The definitive guide to text scraping

How to extract text data from URLs and PDFs for text mining and analysis.

Content

Hey, we're Apify. You can build, deploy, share, and monitor any data extraction tools on the Apify platform. Check us out.

Scraping text for mining and analysis

According to the latest estimates, 328.77 million terabytes of data are created each day. The sheer scale of this represents an opportunity and a challenge for anyone interested in mining and analyzing textual data. 

Whether your reason for collecting and analyzing texts is training large language models, academic research, financial trading, lead generation, or any of the myriad uses for text extraction, it's not something you can contemplate doing on any medium to large scale without a tool that automates the process to some extent.

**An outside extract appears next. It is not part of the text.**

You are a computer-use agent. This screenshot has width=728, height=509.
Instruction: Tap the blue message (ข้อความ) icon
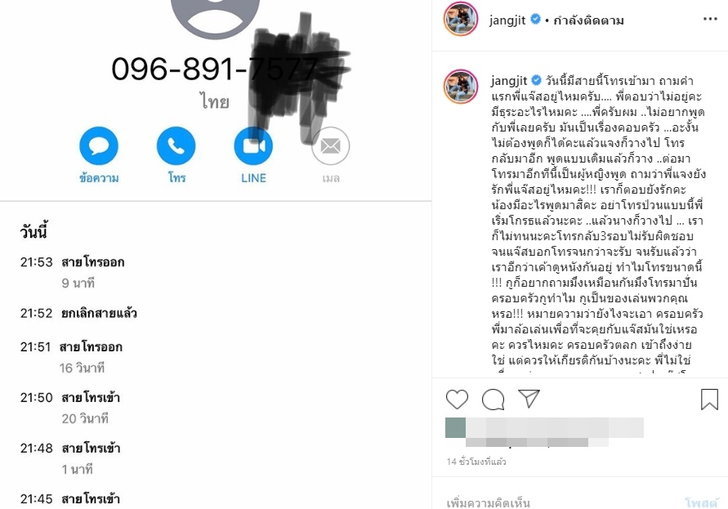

In this definitive guide to text scraping, I'll show you:

I'll demonstrate these by showing you how to use two simple but effective tools for extracting text from digital platforms: Website Content Crawler and PDF Text Extractor.

With the first tool, I'll show you how to scrape texts from a URL as well as store linked documents from that website. With the second, I'll show you how to extract the text from PDF documents.

To use either tool, you'll need to set up a free Apify account (no credit card required) so you can use the free credits you receive when you sign up to give them a test run.

What is text scraping?

Text scraping is a use case of web scraping, an automated method of extracting data from websites. If you’re retrieving and converting content from a website to text or extracting article URLs from the web, then text scraping is what you’re doing. The process often begins with web crawling, an automated method of searching web pages by starting with a list of URLs and processing them for extraction.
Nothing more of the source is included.